=== RECORD LIST ===

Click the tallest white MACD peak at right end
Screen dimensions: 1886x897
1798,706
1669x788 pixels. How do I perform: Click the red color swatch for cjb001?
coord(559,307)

===

Quote each of the records above word for word.

Click the tallest white MACD peak at right end
Screen dimensions: 1886x897
1798,706
1669x788 pixels. How do I perform: Click the red color swatch for cjb001?
coord(559,307)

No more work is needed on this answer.